YOUR TASK
If a line in the data has the string "will", please show it.

GIVEN INFORMATION
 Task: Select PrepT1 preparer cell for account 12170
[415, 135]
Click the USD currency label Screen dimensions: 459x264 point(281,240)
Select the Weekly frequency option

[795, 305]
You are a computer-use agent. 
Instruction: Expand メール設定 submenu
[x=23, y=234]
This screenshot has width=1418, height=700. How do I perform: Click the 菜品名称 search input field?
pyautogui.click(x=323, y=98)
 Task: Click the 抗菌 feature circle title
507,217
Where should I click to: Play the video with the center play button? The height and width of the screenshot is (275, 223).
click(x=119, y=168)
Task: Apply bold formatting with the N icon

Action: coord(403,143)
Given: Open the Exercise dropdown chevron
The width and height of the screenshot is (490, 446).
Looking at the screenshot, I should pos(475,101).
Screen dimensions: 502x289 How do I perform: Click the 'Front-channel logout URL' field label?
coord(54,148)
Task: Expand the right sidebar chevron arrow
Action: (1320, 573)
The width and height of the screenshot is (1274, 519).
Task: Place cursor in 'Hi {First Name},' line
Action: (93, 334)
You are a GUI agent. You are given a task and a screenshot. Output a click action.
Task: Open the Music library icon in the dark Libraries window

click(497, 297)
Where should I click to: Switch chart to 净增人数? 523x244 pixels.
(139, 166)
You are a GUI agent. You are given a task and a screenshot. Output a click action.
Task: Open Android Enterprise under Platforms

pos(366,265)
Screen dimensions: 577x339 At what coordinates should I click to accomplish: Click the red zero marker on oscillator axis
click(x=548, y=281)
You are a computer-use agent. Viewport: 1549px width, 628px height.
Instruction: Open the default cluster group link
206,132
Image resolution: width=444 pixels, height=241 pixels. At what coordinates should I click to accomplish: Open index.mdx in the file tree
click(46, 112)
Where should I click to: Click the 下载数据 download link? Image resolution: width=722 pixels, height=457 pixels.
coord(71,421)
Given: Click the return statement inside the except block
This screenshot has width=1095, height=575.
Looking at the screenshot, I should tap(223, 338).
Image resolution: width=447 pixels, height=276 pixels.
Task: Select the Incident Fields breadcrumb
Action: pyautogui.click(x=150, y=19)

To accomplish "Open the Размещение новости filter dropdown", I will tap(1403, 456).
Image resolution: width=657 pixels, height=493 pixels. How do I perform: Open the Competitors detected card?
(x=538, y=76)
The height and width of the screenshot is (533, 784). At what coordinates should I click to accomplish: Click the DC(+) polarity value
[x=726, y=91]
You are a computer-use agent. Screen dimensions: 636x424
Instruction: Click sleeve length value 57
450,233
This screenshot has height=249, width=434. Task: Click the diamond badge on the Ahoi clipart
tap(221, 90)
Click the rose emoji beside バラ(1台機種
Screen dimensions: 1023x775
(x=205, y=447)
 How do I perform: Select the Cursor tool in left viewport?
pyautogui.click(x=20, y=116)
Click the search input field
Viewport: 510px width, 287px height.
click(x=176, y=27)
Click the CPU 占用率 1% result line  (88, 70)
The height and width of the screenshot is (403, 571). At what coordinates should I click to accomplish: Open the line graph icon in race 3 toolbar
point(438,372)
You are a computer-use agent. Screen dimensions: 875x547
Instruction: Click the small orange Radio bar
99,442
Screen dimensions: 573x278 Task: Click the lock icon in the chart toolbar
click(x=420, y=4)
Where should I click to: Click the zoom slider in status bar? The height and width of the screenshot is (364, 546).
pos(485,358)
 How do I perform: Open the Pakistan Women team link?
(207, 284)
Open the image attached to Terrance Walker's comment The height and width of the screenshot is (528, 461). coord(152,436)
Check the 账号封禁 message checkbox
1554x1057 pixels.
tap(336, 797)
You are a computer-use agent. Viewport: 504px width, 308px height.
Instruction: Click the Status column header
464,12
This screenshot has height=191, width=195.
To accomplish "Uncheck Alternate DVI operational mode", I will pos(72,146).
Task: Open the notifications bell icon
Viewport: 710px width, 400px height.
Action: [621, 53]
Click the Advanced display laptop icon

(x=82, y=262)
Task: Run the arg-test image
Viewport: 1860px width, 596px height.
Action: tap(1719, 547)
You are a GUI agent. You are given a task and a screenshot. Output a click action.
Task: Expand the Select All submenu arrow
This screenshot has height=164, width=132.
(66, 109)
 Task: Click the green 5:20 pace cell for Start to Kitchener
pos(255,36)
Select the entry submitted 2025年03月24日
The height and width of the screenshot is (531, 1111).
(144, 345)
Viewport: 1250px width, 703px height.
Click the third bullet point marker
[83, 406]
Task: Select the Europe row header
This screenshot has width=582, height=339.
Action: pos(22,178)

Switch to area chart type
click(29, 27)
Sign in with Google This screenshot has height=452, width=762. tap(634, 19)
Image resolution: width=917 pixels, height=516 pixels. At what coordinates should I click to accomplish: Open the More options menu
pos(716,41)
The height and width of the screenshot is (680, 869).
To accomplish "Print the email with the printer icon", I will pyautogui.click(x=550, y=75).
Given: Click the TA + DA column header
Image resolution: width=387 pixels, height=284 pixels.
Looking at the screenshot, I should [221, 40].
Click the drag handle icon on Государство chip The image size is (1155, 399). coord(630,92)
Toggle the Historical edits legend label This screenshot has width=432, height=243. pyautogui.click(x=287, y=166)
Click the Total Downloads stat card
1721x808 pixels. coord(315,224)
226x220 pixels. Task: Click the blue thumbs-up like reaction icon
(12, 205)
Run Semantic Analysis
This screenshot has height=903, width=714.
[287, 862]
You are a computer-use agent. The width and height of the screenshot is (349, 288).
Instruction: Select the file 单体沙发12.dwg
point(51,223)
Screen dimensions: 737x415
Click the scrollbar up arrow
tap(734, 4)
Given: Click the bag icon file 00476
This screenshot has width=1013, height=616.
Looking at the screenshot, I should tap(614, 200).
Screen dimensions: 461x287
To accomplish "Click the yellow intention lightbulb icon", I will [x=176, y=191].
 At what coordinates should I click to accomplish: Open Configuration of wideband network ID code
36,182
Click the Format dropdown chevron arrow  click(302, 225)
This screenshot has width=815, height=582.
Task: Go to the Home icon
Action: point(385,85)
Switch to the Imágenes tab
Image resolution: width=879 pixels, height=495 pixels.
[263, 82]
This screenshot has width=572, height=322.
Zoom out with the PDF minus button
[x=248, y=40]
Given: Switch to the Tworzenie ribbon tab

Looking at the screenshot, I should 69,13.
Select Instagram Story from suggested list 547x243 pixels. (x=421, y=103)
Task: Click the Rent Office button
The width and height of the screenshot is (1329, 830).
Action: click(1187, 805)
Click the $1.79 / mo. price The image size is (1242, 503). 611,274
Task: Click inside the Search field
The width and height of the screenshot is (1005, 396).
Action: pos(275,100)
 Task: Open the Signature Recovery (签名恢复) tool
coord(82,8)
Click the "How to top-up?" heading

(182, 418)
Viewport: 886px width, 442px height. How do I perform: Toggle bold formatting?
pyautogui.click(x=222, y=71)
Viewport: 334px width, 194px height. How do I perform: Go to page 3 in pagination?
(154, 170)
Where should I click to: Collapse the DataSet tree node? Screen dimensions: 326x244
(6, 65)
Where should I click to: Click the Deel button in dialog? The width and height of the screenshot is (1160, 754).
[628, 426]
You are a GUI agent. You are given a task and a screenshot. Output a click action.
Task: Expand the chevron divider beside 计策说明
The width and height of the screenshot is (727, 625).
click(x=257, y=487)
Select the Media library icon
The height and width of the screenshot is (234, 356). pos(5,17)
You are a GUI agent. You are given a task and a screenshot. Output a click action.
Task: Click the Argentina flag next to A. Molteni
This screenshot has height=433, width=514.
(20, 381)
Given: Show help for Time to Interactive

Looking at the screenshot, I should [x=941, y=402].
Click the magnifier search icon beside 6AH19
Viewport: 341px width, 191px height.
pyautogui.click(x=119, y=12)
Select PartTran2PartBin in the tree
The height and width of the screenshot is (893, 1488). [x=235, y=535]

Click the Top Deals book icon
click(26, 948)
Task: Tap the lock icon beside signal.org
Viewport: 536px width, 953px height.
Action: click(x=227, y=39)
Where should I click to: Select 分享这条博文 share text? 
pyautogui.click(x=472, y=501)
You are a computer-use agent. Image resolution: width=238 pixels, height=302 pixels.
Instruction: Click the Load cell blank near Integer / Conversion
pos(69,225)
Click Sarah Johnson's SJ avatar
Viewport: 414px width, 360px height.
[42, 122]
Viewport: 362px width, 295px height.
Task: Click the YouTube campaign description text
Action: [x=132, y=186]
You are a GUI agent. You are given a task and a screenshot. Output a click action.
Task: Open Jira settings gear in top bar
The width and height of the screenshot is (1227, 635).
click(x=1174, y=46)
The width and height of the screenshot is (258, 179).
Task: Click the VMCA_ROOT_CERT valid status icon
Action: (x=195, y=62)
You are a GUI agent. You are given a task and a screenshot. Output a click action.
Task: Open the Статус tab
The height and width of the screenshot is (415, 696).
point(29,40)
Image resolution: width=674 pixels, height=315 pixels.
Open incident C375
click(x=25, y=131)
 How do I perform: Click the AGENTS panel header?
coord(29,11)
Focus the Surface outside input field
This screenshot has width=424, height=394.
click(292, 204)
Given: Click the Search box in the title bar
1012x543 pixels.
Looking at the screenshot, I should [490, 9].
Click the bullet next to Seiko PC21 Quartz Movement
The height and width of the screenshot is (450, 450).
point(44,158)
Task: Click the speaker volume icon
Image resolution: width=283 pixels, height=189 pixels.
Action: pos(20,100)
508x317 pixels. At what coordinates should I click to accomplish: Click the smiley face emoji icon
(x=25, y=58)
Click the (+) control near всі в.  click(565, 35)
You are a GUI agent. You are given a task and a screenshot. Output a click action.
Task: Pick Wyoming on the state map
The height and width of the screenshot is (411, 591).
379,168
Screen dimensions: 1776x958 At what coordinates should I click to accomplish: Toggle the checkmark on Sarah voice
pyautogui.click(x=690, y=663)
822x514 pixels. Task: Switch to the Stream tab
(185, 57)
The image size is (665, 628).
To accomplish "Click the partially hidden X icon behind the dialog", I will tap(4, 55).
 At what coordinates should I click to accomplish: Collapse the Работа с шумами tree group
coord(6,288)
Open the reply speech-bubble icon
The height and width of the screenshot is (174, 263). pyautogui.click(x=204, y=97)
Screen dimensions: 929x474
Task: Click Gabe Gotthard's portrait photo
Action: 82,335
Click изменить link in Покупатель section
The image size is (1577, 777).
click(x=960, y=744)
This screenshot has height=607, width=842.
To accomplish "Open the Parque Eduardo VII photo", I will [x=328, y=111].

TASK RESULT
To accomplish "Open the Размещение новости filter dropdown", I will tap(1403, 456).
To accomplish "Uncheck Alternate DVI operational mode", I will pos(72,146).
To accomplish "Print the email with the printer icon", I will pyautogui.click(x=550, y=75).
To accomplish "Click the yellow intention lightbulb icon", I will [x=176, y=191].
To accomplish "Click the partially hidden X icon behind the dialog", I will tap(4, 55).
To accomplish "Open the Parque Eduardo VII photo", I will [x=328, y=111].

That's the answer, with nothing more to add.